With more and more assembly lines built around robots or “cobots” (i.e. the symbiosis between a robot and an operator), the promise of “lights-out” manufacturing in which plants churn out discrete products 24/7 with little or no human oversight, isn’t just a smart factory dream anymore.
Even so, assembly is a tough thing to do without human intervention. There are many steps, multiple parts, and tools involved, and the requirements of changeover and complexities of quality control are uniquely suited for human operators.
Automation promises great gains in productivity, but any radical retooling towards automation will need to be informed on the analytics gathered today, based on the benchmarks set by existing machines and their operators.
The case for plant-wide analytics in discrete manufacturing is pretty clear. But what about process manufacturers?
The Importance of Analytics for Process Manufacturers
For process manufacturers, the most important analytics might be measurements of pressure or temperature, as opposed to uptime and cycle times. Quality is more likely to be an automated test, say for PH balance or some other sample assay rather than a visual inspection.
Still, the principles remain, anything that can slow, halt or require rework in production will need to be tracked and monitored.
Depending on the type of process manufacturing there’s almost always a need for PLC-based data gathering in addition to the process monitoring, especially if the process requires human input, like a batch dough mixer, for instance, that kicks off the continuous baking process.
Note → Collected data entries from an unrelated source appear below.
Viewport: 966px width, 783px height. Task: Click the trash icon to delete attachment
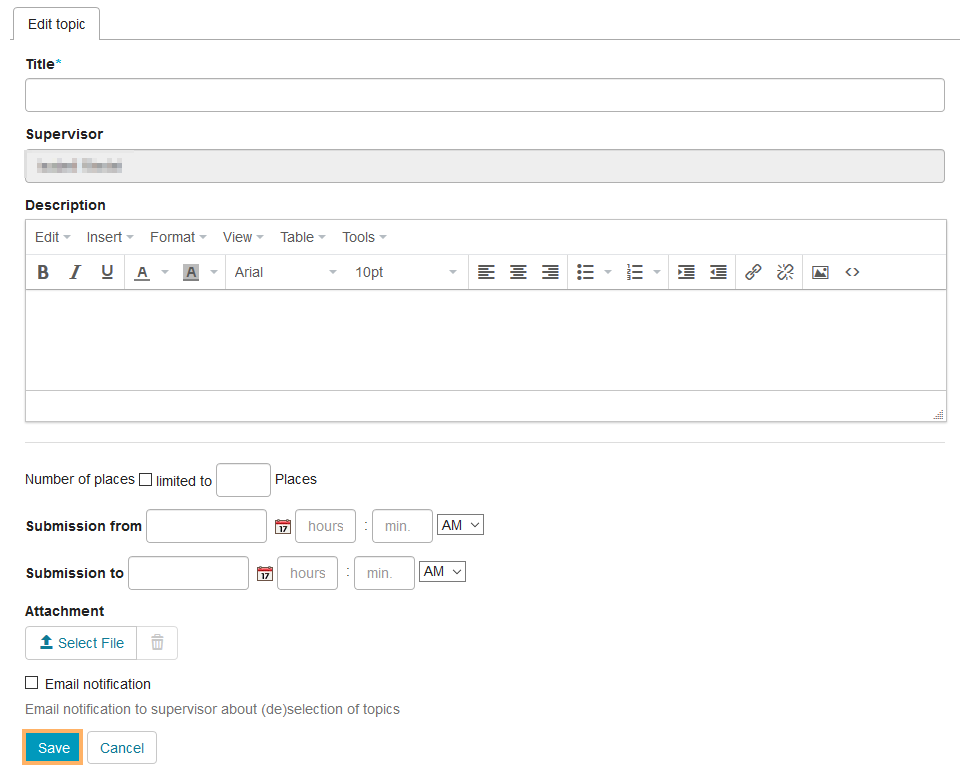[x=157, y=643]
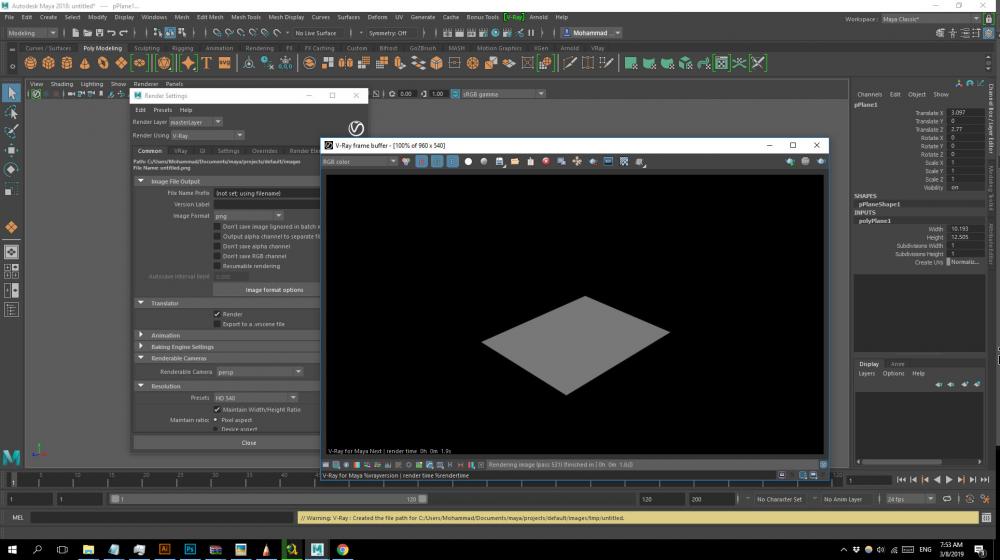Close the Render Settings with Close button
This screenshot has height=560, width=1000.
[248, 442]
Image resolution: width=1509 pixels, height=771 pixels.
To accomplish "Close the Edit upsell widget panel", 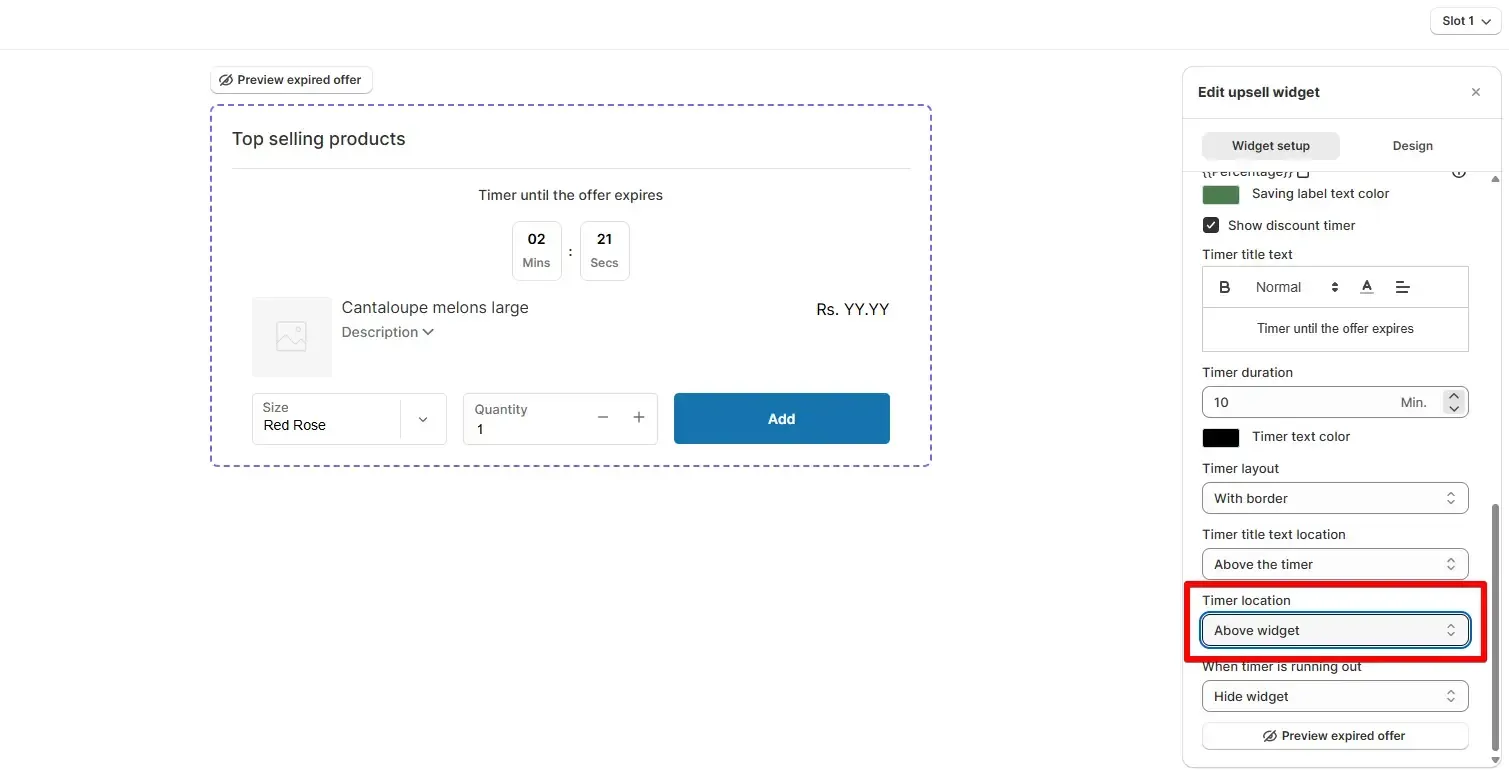I will pos(1475,92).
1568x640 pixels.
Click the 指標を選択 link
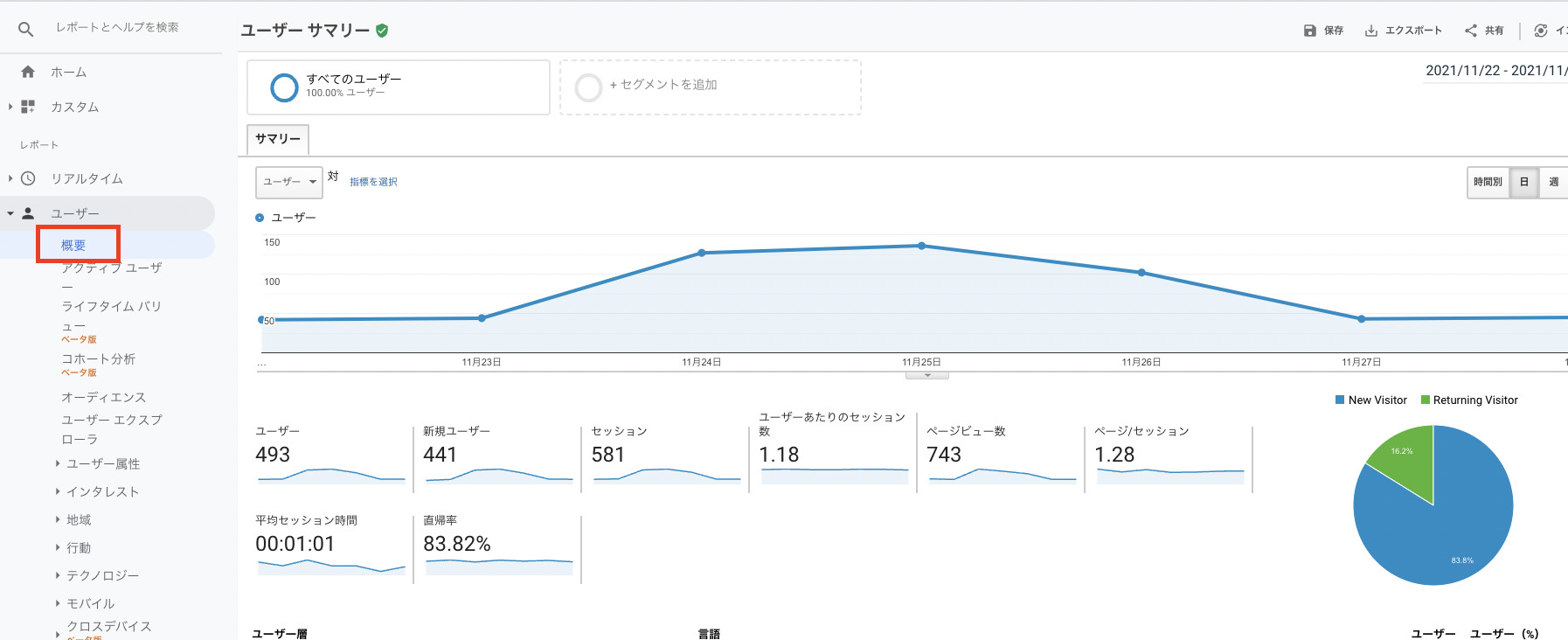point(373,182)
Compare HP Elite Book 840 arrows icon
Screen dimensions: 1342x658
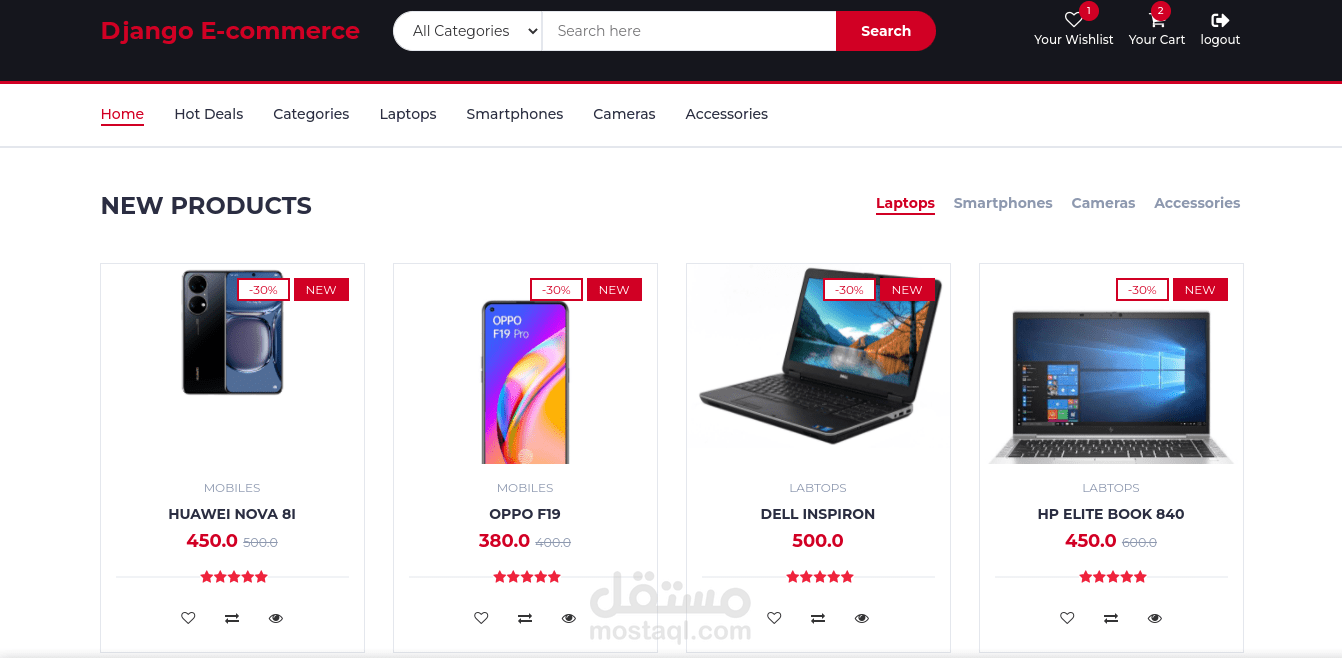coord(1111,618)
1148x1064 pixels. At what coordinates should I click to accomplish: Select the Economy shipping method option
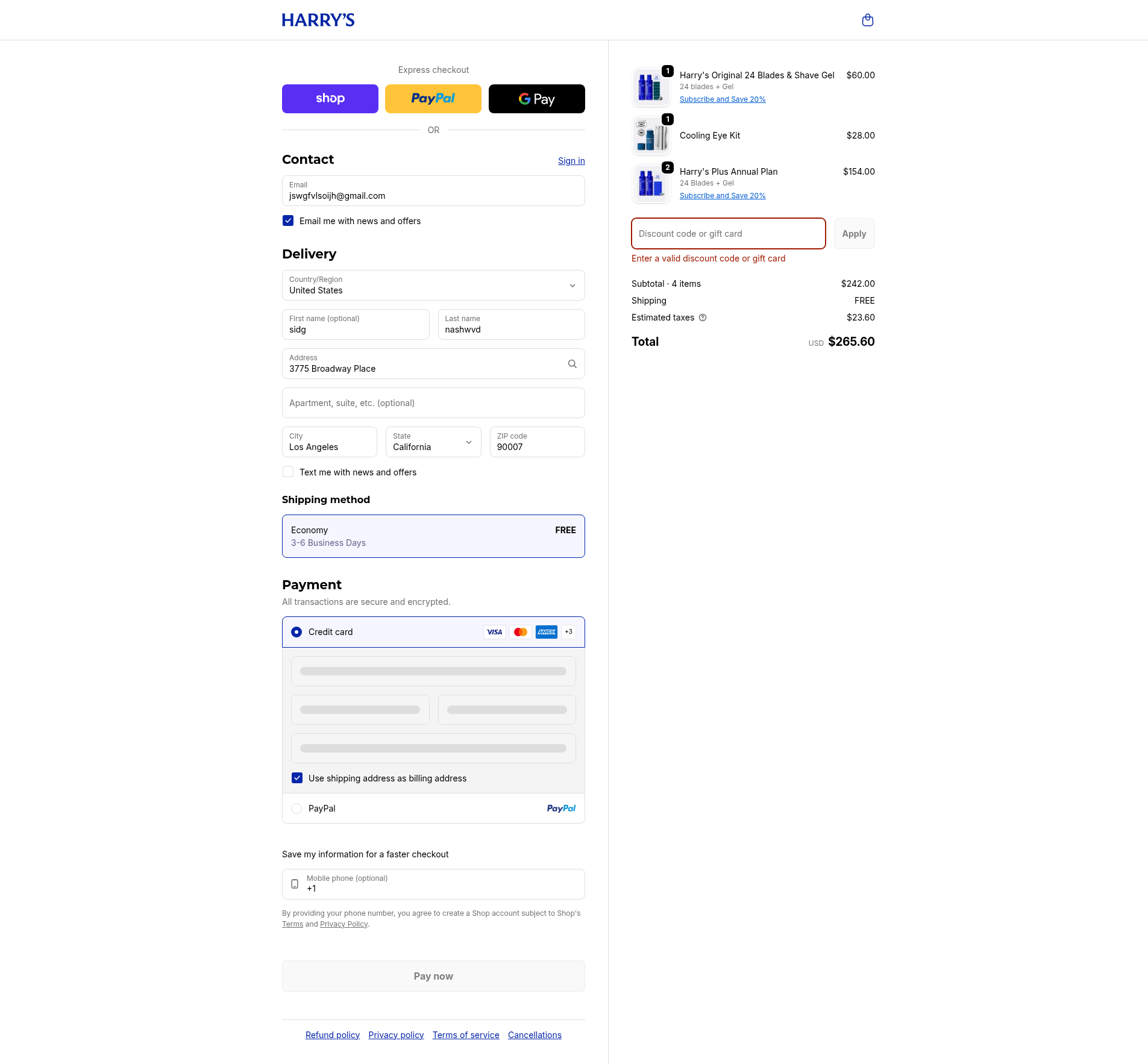[x=433, y=536]
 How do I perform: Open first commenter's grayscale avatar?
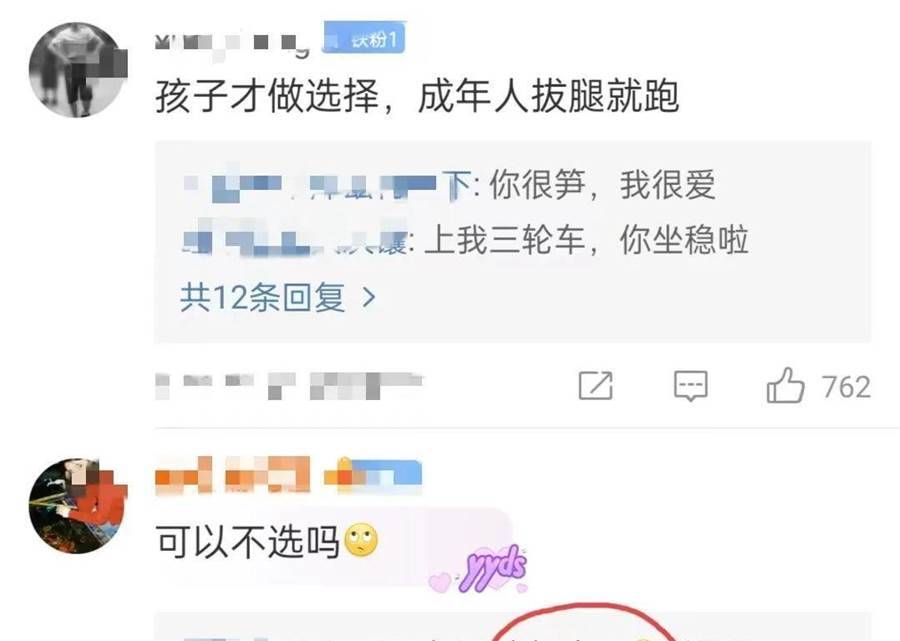78,70
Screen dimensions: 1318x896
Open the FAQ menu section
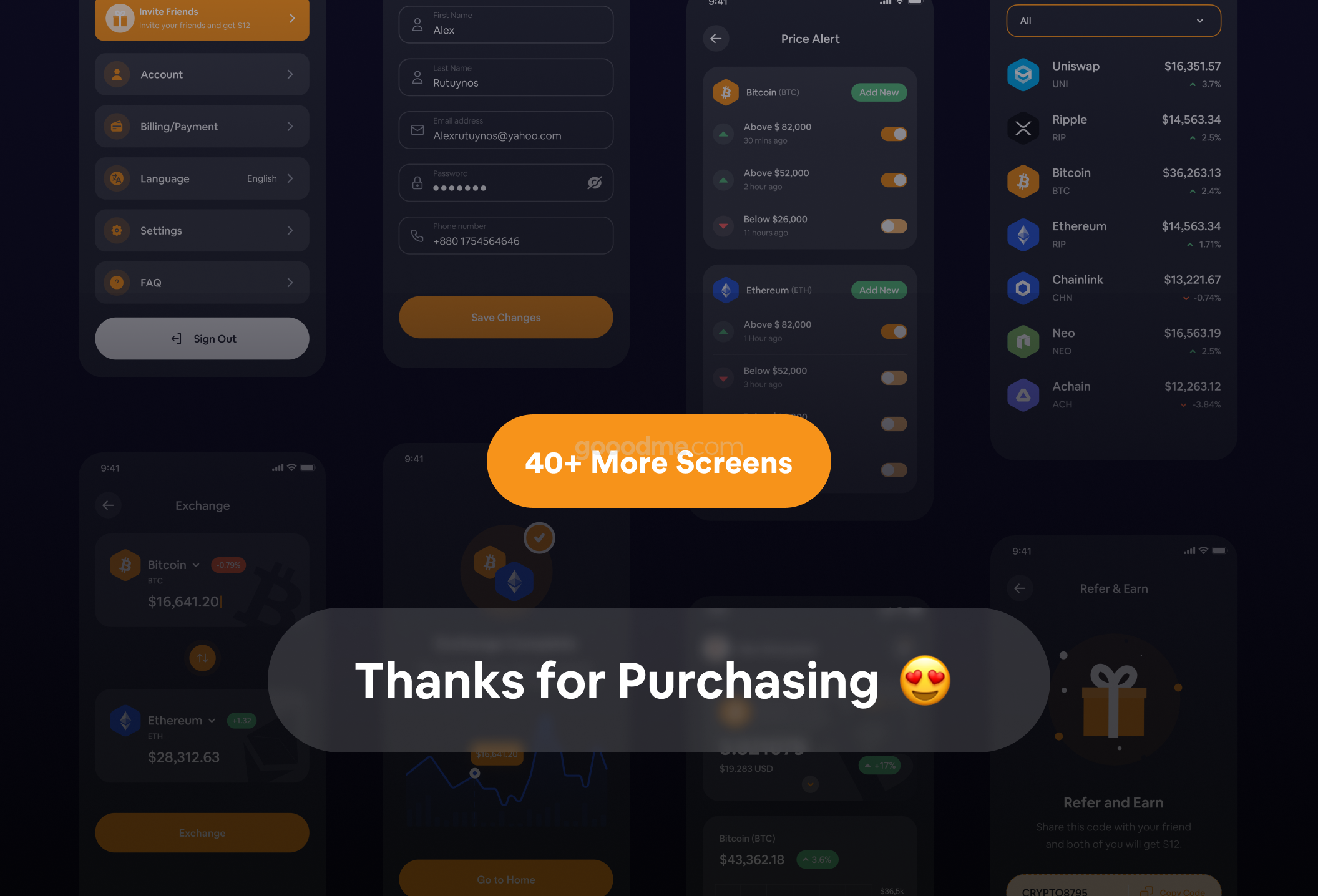click(201, 283)
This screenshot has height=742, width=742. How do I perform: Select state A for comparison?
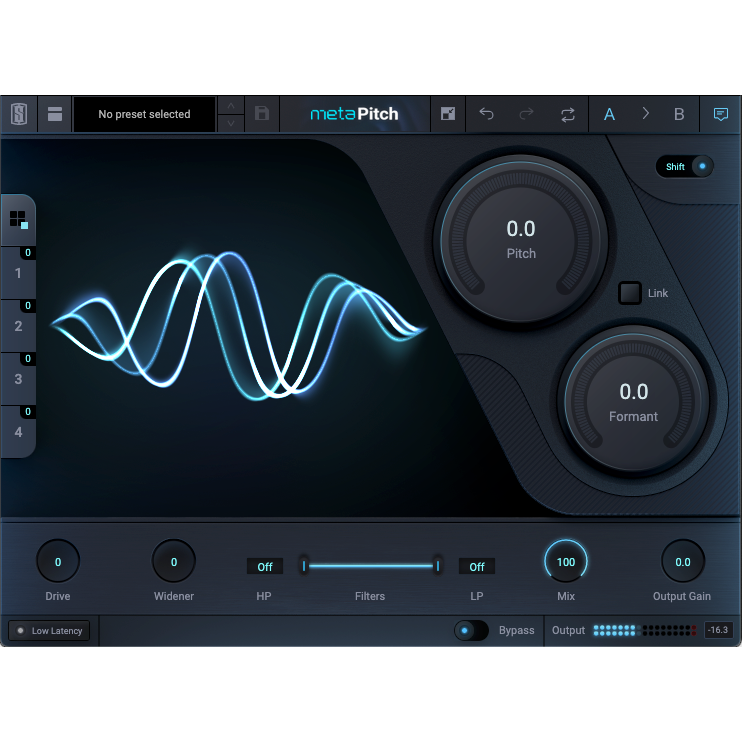pos(609,114)
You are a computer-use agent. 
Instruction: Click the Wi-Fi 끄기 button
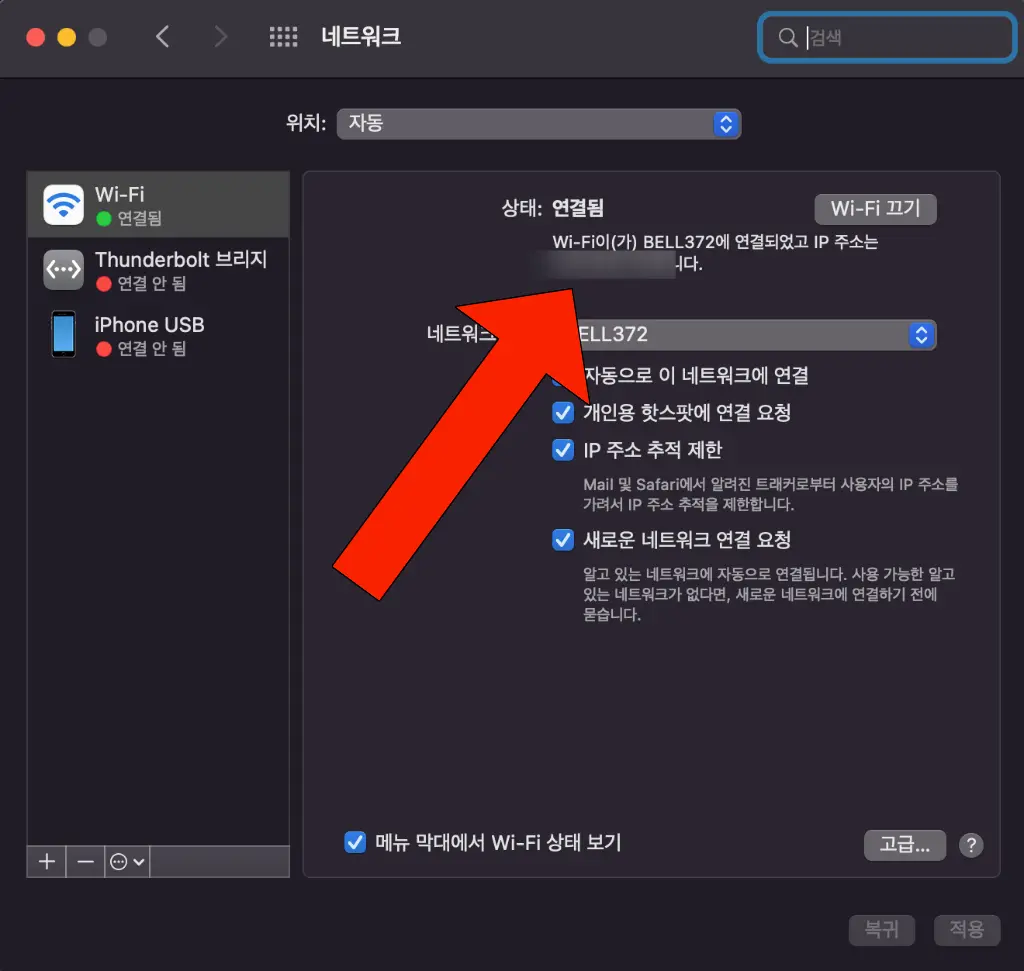click(876, 209)
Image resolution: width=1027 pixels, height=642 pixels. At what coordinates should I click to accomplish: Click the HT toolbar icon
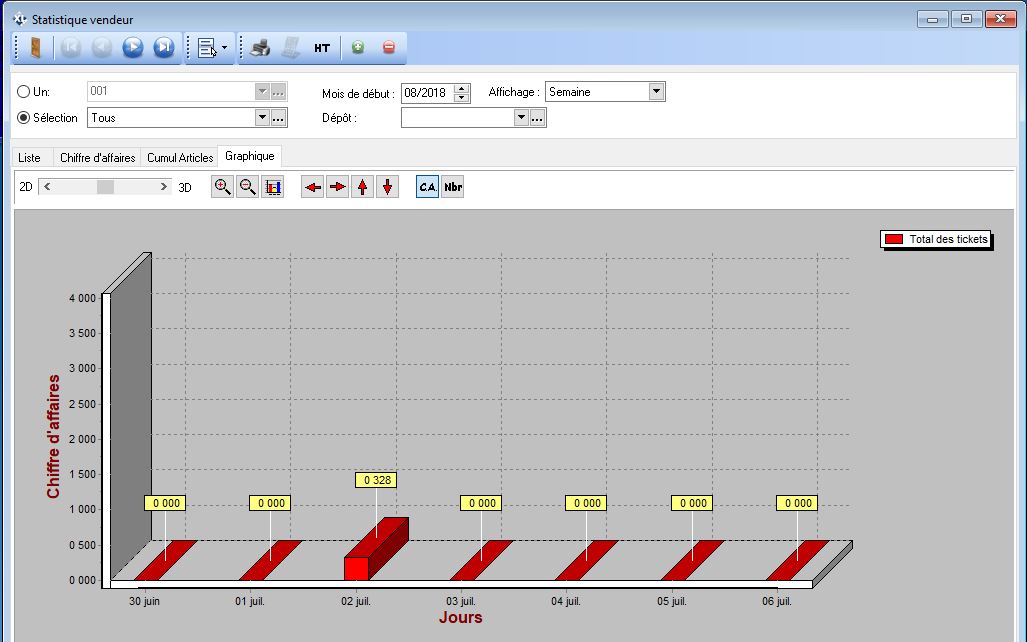(321, 47)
Another need for cycle-based analytics in process manufacturing plants is at the end of the line. Almost every product produced by food and beverage manufacturer, Pepsi Co., for example, will eventually end up in a packaging machine for bottling, shrink wrapping, stacking into cartons, boxes, and palettes, etc.
These machines form a critical link in the entire process, and downtime would mean a bottleneck or a pile-up. Any quality issues at this stage could result in costly scrap.
The types of analytics may differ substantially for each mode of production, but all manufacturers stand to benefit from gathering any data from every machine that might affect availability, performance, and quality.